EXERCISE GOAL. The answer is the data repeated in full, with no pictures included.

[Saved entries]
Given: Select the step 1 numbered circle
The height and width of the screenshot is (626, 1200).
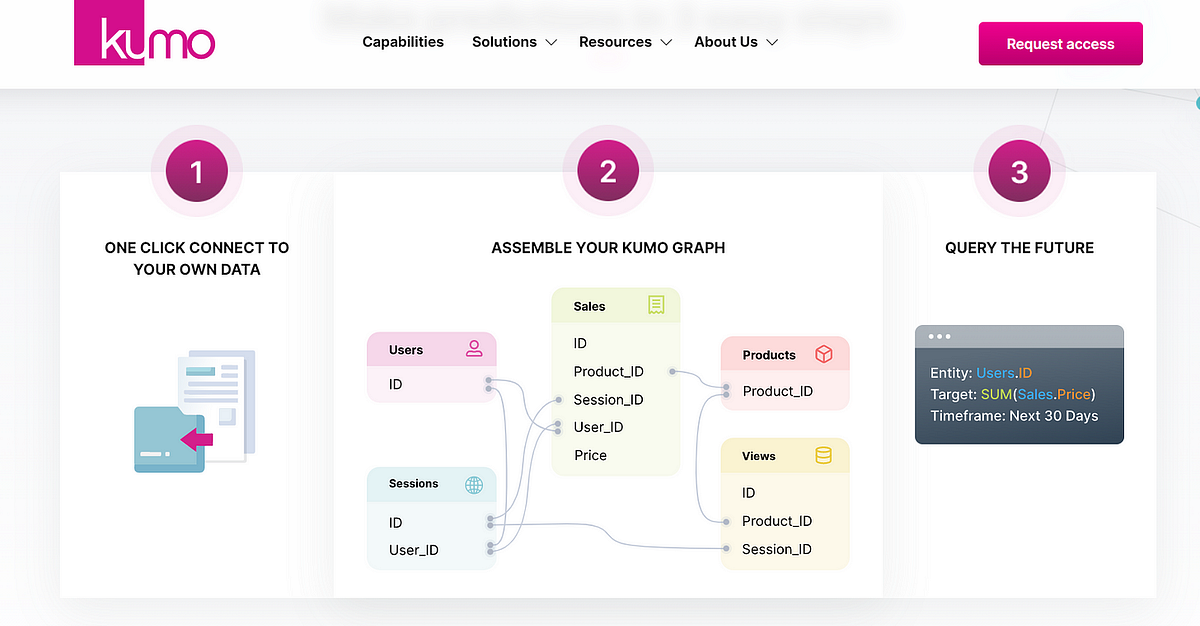Looking at the screenshot, I should coord(196,171).
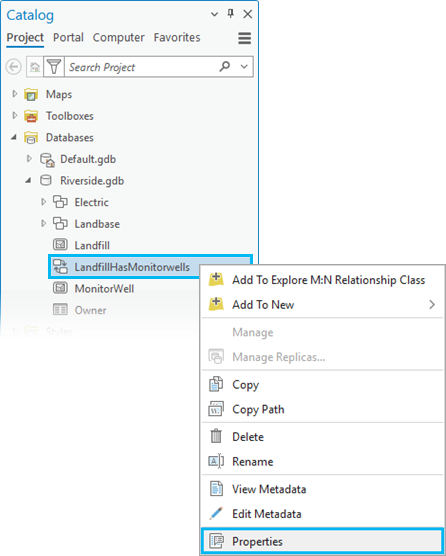Click the search magnifier icon
This screenshot has height=556, width=446.
(225, 66)
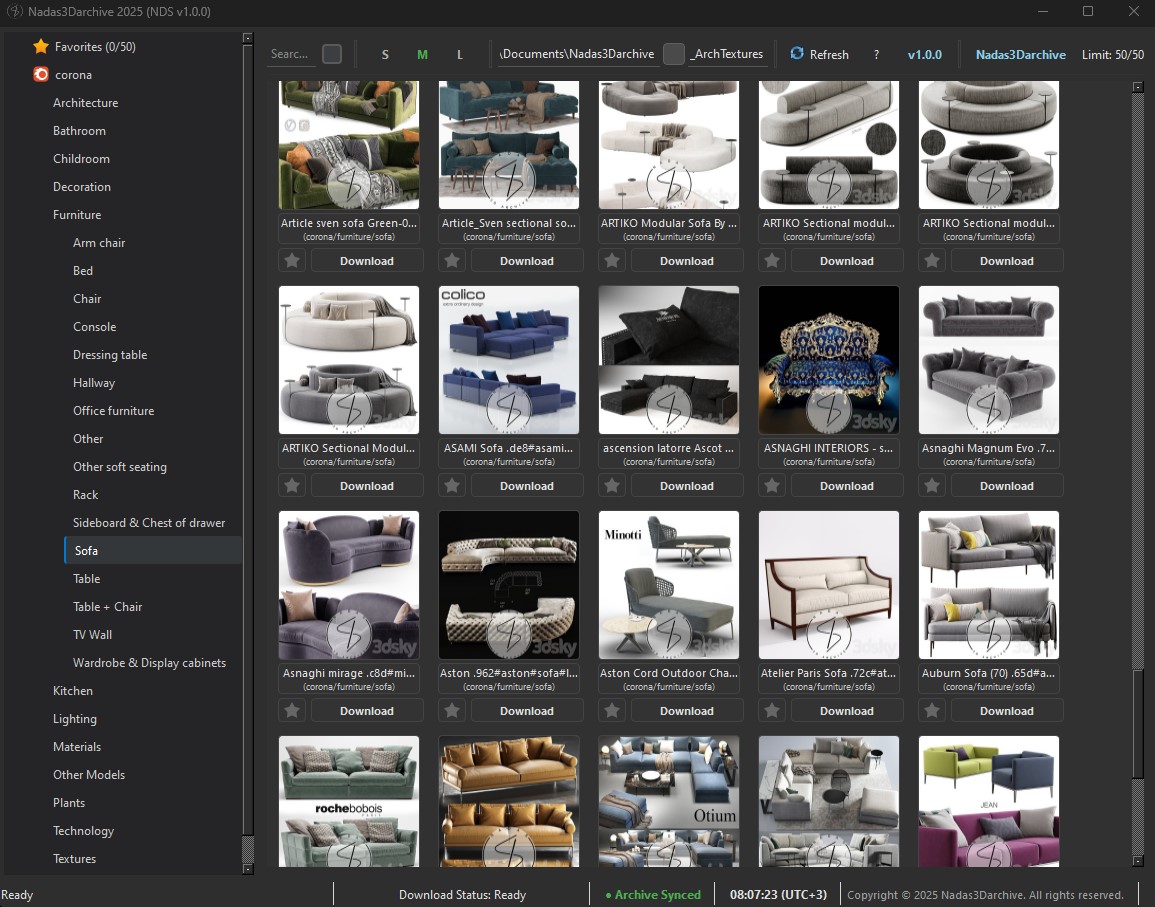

EXERCISE RESPONSE.
Given: Select the step 1 numbered circle
The height and width of the screenshot is (626, 1200).
Looking at the screenshot, I should coord(196,171).
Click the search magnifier icon
This screenshot has height=556, width=446.
(225, 66)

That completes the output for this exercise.